DOKK / manpages / debian 10 / gridengine-exec / sge_shepherd.8.en
SGE_SHEPHERD(8) Grid Engine Administrative Commands SGE_SHEPHERD(8)

sge_shepherd - Grid Engine single job-controlling agent

sge_shepherd

sge_shepherd provides the parent process functionality for a single Grid Engine job. The parent functionality is necessary on UNIX systems to retrieve resource usage information (see getrusage(2)) after a job has finished. In addition, the sge_shepherd forwards signals to the job, such for suspension, enabling, termination, and the Grid Engine checkpointing signal (see sge_ckpt(1) and queue_conf(5) for details).

The sge_shepherd receives information about the job to be started from the sge_execd(8). During the execution of the job it actually starts up to 5 child processes. First a prolog script is run if this feature is enabled by the prolog parameter in the cluster configuration. (See sge_conf(5).) Next a parallel environment startup procedure is run if the job is a parallel job. (See sge_pe(5) for more information.) After that, the job itself is run, followed by a parallel environment shutdown procedure for parallel jobs, and finally an epilog script if requested by the epilog parameter in the cluster configuration. The prolog and epilog scripts, as well as the parallel environment startup and shutdown procedures, are to be provided by the Grid Engine administrator and are intended for site-specific actions to be taken before and after execution of the actual user job.

After the job has finished and the epilog script is processed, sge_shepherd retrieves resource usage statistics about the job, places them in a job-specific subdirectory of the sge_execd(8) spool directory for reporting through sge_execd(8), and finishes.

sge_shepherd also places an exit status file in the spool directory. This exit status can be viewed with qacct -j JobId (see qacct(1)); it is not the exit status of sge_shepherd itself but of one of the methods executed by sge_shepherd. This exit status can have several meanings, depending on the method in which an error occurred (if any). The possible methods are: prolog, parallel start, job, parallel stop, epilog, suspend, restart, terminate, clean, migrate, and checkpoint.

The following exit values are returned:

0
All methods: Operation was executed successfully.
99
Job script, prolog and epilog: When FORBID_RESCHEDULE is not set in the configuration (see sge_conf(5)), the job gets re-queued. Otherwise see "Other".
100
Job script, prolog and epilog: When FORBID_APPERROR is not set in the configuration (see sge_conf(5)), the job gets re-queued. Otherwise see "Other".
Job script: This is the exit status of the job itself. No action is taken upon this exit status because the meaning of this exit status is not known.
Prolog, epilog and parallel start: The queue is set to error state and the job is re-queued.
Parallel stop: The queue is set to error state, but the job is not re-queued. It is assumed that the job itself ran successfully and only the clean up script failed.
Suspend, restart, terminate, clean, and migrate: Always successful.
Checkpoint: Success, except for kernel checkpointing: checkpoint was not successful, did not happen (but migration will happen).

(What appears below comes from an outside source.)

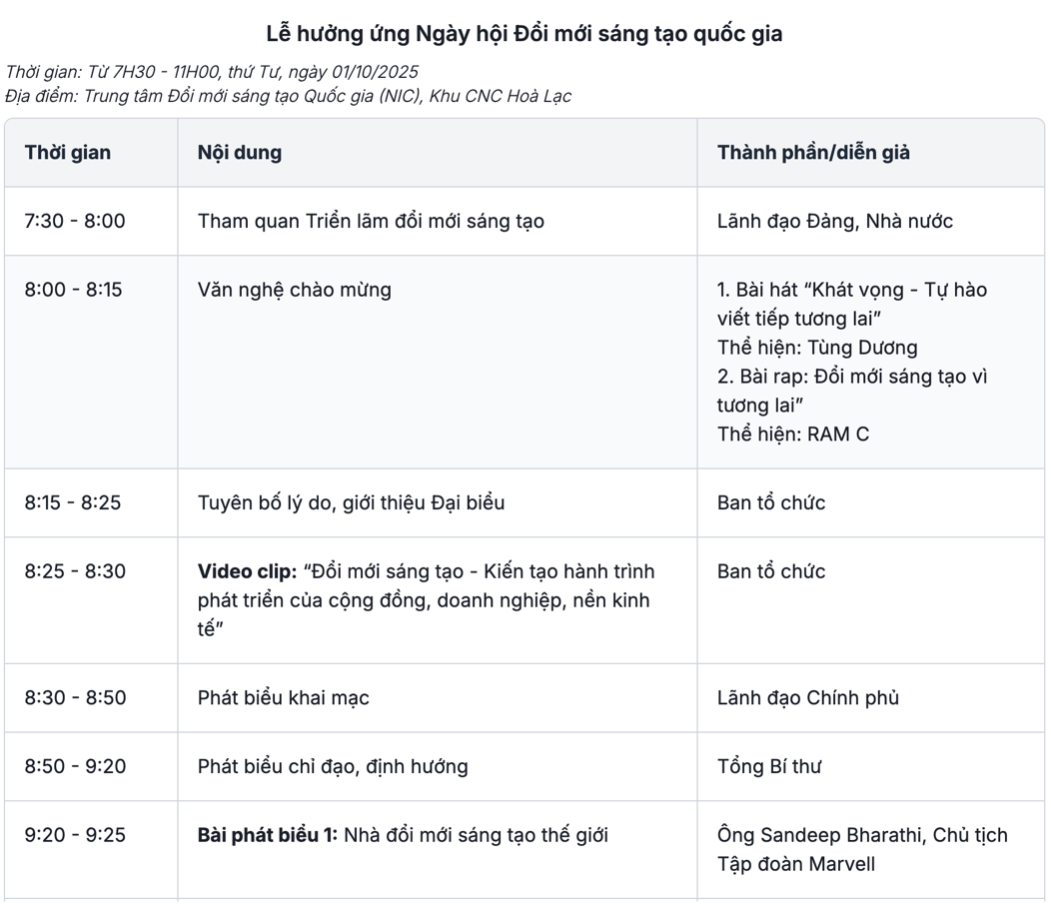Click the title "Lễ hưởng ứng Ngày hội Đổi mới sáng tạo quốc gia"
The width and height of the screenshot is (1051, 904).
pyautogui.click(x=524, y=34)
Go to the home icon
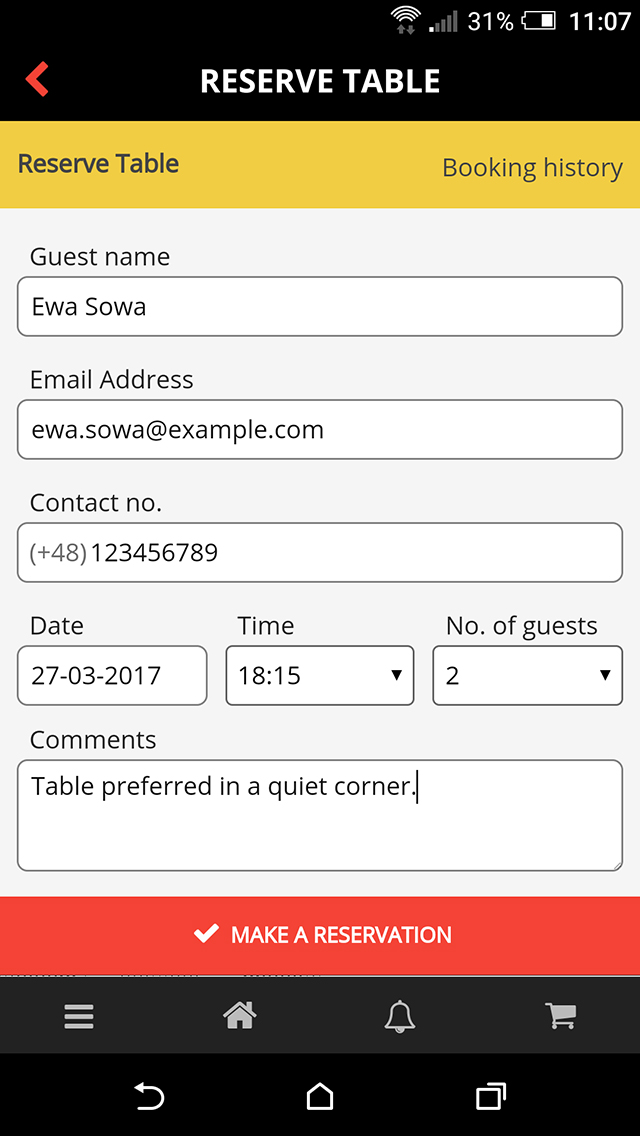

For the meaning of the return codes of the shepherd itself (which are interpreted by qacct(1)) see sge_status(5).

sge_shepherd should not be invoked manually, but only by sge_execd(8).

Specifies the location of the Grid Engine standard configuration files.
If set, specifies the default Grid Engine cell. To address a Grid Engine cell sge_execd uses (in the order of precedence):

The name of the cell specified in the environment variable SGE_CELL, if it is set.

The name of the default cell, i.e. default.

If set, enable core dumps on Linux when the admin_user is not root. Linux normally disables core dumps when the daemon has changed uid or gid. Setting SGE_ENABLE_COREDUMP in sge_execd's environment defeats that to enable core dumps for debugging if they are otherwise allowed. This is typically not a big hazard with SGE, since most information is exposed in the spool area anyhow. Dumps will appear in the qmaster spool directory, which need not be world-readable.
On Solaris, coreadm(1) may be used to enable such dumps.
If Linux cgroups handling is enabled, this variable names a directory under the cgroup mount point in which to create job-specific directories. The default is sge.SGE_CELL so, for instance, the cpuset cgroup for a job might be /sys/fs/cgroup/cpuset/sge.default/123.

sgepasswd contains a list of user names and their corresponding encrypted passwords. If available, the password file will be used by sge_shepherd. To change the contents of this file please use the sgepasswd command. It is not advised to change that file manually.

<execd_spool>/job_dir/<job_id>	job specific directory
<sge_root>/<cell>/common/sgepasswd
	Password information used on Microsoft Windows hosts.  See
sgepasswd(5).

sge_intro(1), sge_conf(5), sge_status(5), remote_startup(5), sgepasswd(5), sge_execd(8).

See sge_intro(1) for a full statement of rights and permissions.